Records for processing
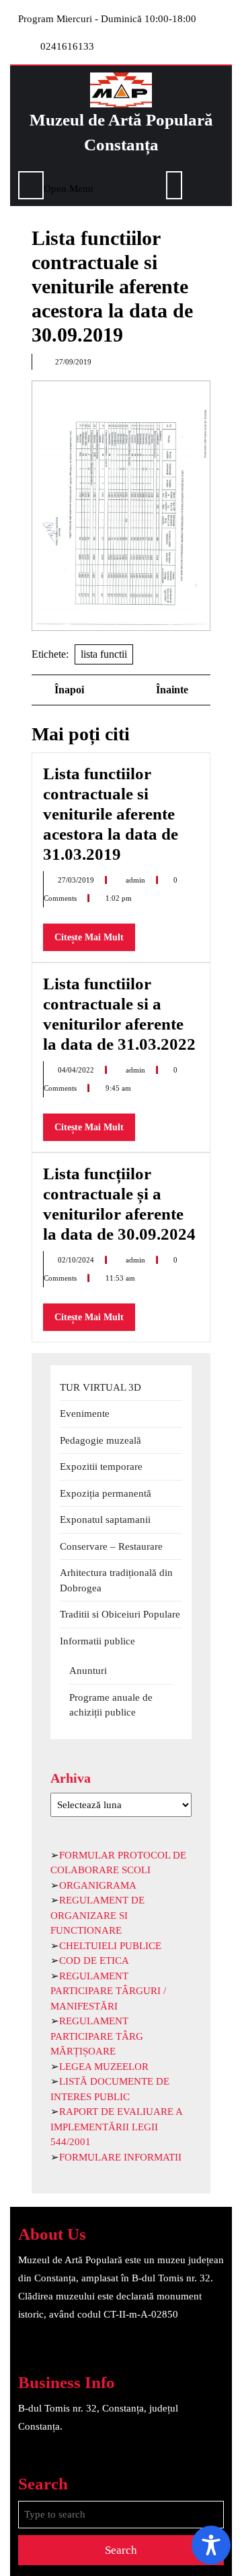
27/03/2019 (77, 880)
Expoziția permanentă (105, 1493)
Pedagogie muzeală (100, 1440)
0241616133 (67, 46)
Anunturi (88, 1670)
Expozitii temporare (101, 1466)
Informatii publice (97, 1641)
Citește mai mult (94, 941)
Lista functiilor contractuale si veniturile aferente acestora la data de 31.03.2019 (110, 813)
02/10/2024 (77, 1260)
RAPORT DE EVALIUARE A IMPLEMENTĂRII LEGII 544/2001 (116, 2126)
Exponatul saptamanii (105, 1519)
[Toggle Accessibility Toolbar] (211, 2545)
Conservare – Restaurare (111, 1546)
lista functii (104, 654)
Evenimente (85, 1413)
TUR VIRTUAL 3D (100, 1387)
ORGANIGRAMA (97, 1885)
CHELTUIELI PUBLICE (110, 1945)
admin (136, 880)
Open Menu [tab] (68, 187)
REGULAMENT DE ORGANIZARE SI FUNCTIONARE (97, 1915)
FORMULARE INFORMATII (120, 2157)
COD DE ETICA (94, 1960)
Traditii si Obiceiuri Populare (120, 1614)
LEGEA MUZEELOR (104, 2066)
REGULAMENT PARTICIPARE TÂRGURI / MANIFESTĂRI (108, 1991)
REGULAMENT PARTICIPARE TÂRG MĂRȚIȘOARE (96, 2036)
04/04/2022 (77, 1070)
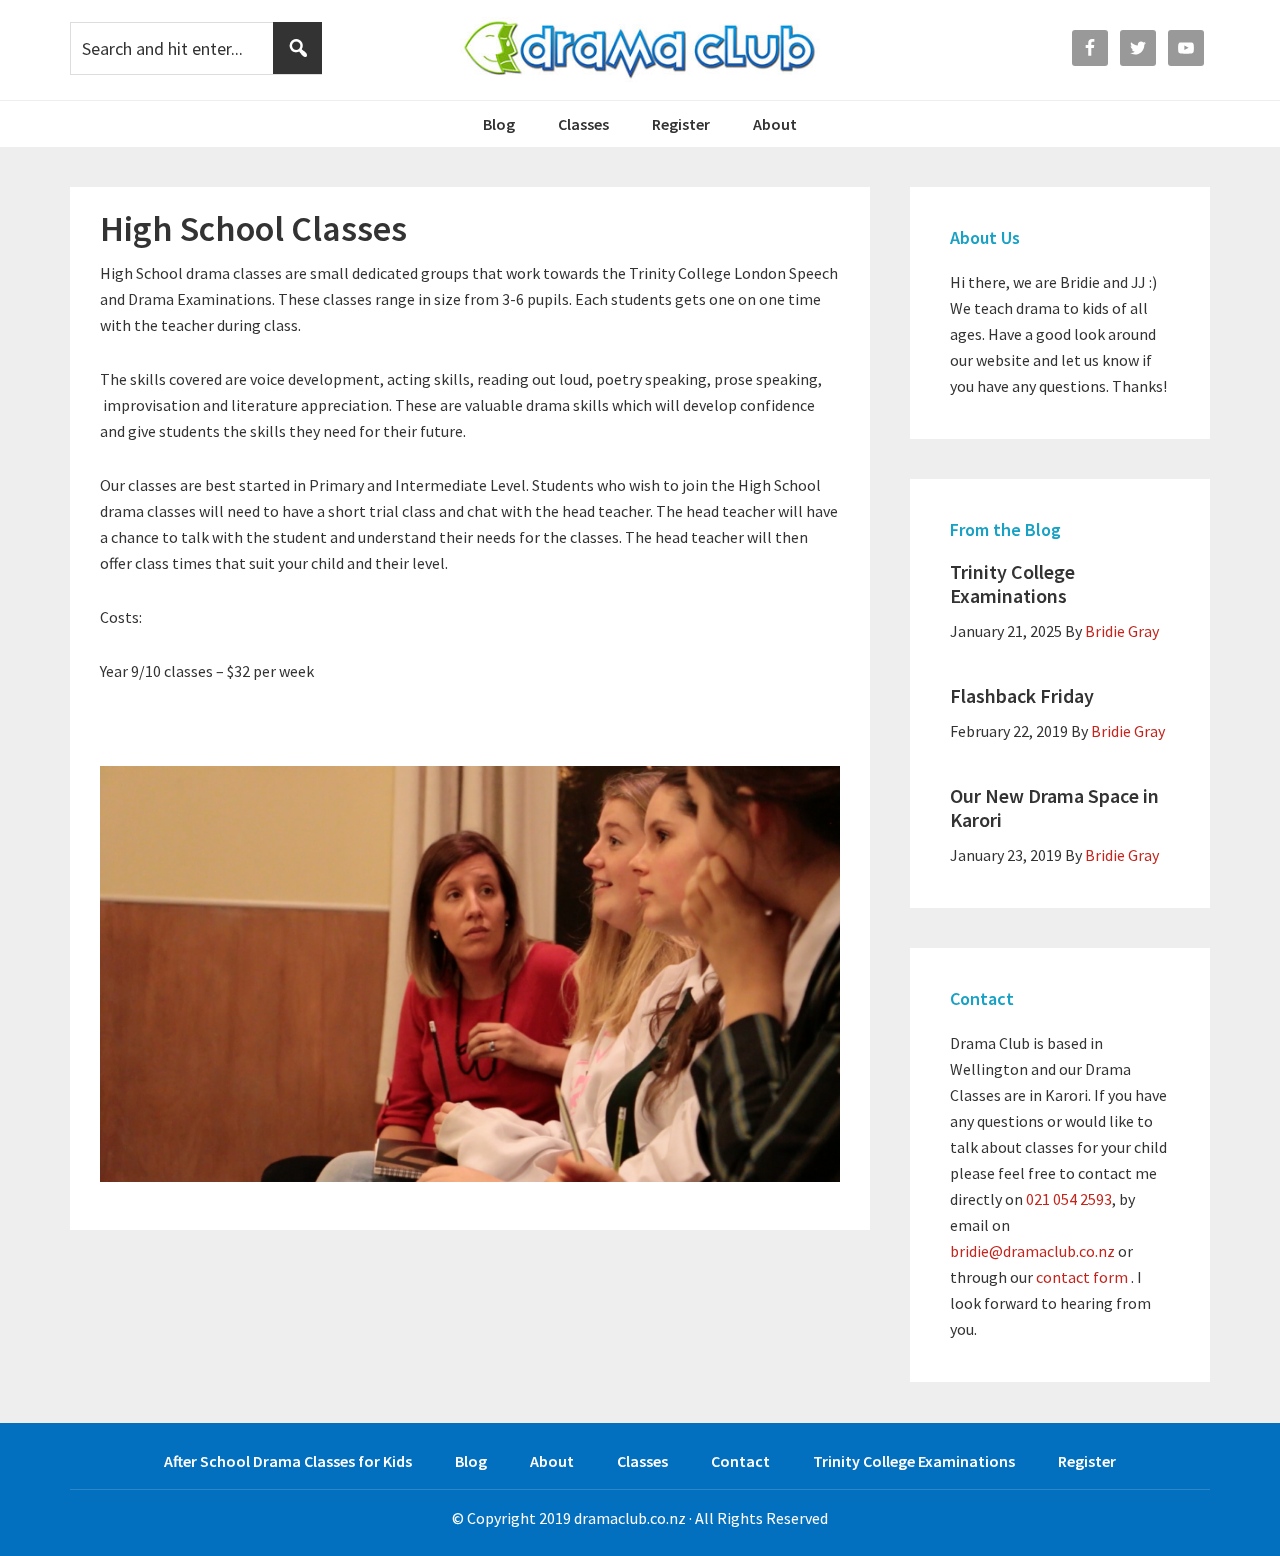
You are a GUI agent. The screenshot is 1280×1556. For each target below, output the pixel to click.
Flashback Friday (1022, 695)
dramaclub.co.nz (630, 1518)
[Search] (297, 48)
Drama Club (640, 50)
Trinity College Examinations (1012, 583)
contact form (1082, 1277)
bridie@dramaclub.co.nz (1032, 1251)
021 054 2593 (1069, 1199)
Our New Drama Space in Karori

Aim of the task
Which lines of the listing above hold the word "dramaclub"? Copy each of them.

Reply
dramaclub.co.nz (630, 1518)
bridie@dramaclub.co.nz (1032, 1251)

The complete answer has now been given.